**Work instructions:** Write what comes next in the passage comparing Confucian sagehood with Maslow's hierarchy of needs, starting after its final sentence.

**Text shown:**
But there are many other ideas about what makes for a higher state of being that explicitly reject the idea that you can become better in a vacuum.
Image source: Prisma / UIG / Getty Images
Like the hierarchy of needs, there is also an ideal, higher state to be pursued in Confucianism; specifically, sagehood. The Confucian sage is a benevolent, wise individual that embodies tian, which can be thought of as heaven or the underlying laws of the universe. Confucius thought that very few people reached this state of being, as Maslow did in regard to self-actualization. A major difference, however, is that Confucius focused significantly more on the relationship between the sage or developing individual and the society around them. For Maslow's self-actualized individual, their relationship with society is pretty much up to them. A self-actualized individual might care very much about the world around them, or they could be a hermit; it would depend on their individual nature.
In Confucianism, addressing societal issues is how one enables others to become sages. As a result, Confucianism prescribes a strict social code for individuals to follow in order to enable the right kind of society, summed up in Confucius's quote: "There is government, when the prince is prince, and the minister is minister; when the father is father, and the son is son." What's more, by being a father, minister, or whichever role you're meant to be, Confucianism asserts that you can become more virtuous and develop further. Perhaps more than the other philosophies listed here, Confucianism is much more prescriptive, where the hierarchy of needs is much more descriptive.

**Extracted entries:**
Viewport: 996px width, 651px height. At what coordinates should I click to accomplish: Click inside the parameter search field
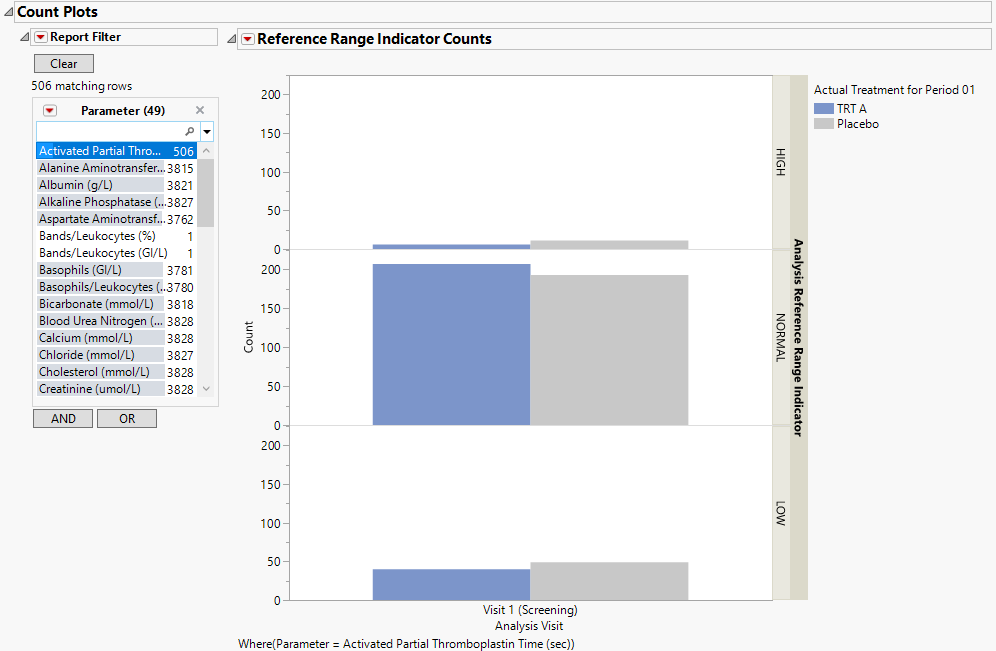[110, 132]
---
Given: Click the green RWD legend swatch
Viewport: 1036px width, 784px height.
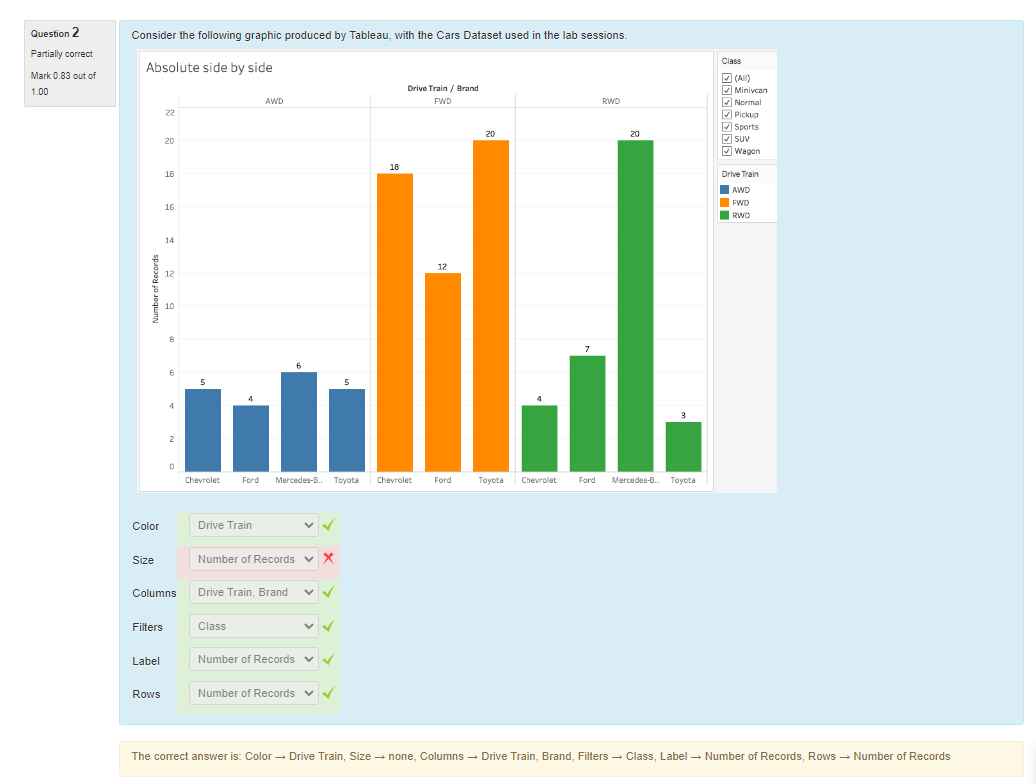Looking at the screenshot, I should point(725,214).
--
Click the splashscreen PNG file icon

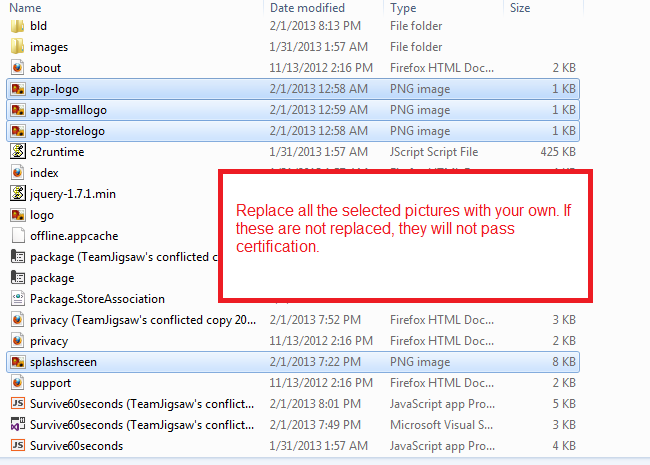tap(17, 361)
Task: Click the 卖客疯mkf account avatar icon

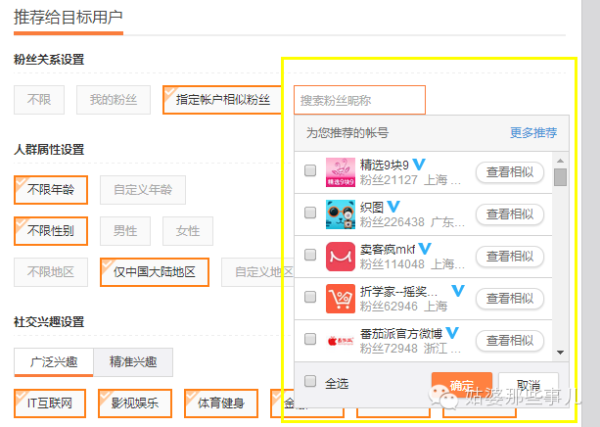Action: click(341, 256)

**Answer to the problem:**
Blackfoot Native Americans
Chief Little Dog, a Blackfoot Native American, on his horse n front of a tipi at Glacier Park Lodge.
Wolfgang Kaehler/LightRocket via Getty Images
One of the more interesting parallels to Maslow's hierarchy of needs is the philosophy of the Blackfoot Native Americans. In fact, Maslow is believed to have used Blackfoot beliefs to develop his theory after a visit to the Blackfoot Nation in Alberta, Canada, in 1938.
The Blackfoot perspective on self-actualization was quite different than Maslow's, however.
For the Blackfoot, self-actualization was actually at the base of the pyramid. As with other philosophies focused on human development and higher states of being, the Blackfoot model extends the concept outside of the self and focuses on the impact of self-development on the community. Above self-actualization comes community actualization, above which comes cultural perpetuity, or the idea that the knowledge and wisdom of a community can live on in perpetuity, so long as the individual and the community become actualized.
Aside from its emphasis on community rather than the individual, this model is interesting because it also focuses on time — if a community achieves cultural perpetuity, then it lasts forever. It also explicitly discusses something that Maslow would later add to his hierarchy: the idea of self-transcendence. Maslow later believed that all self-actualized individuals would feel the need to pursue goals outside of the self, a feature that was already present in the Blackfoot model.
None of this is to say that Maslow's model of human development is wrong or right — rather, it's important to acknowledge how much of Maslow's thinking was a product of his culture. Psychology, in particular, is a science that's easily influenced by culture — just as an example, consider the fact that nearly all psychological studies are conducted on undergraduate college students. It's immediately apparent that ascertaining universal truths from a sample of undergraduate college students and Western historical figures is a dubious proposition.
When it comes to pursuing a better version of the self, it pays to keep in mind that there are many perspectives on what that better version might be.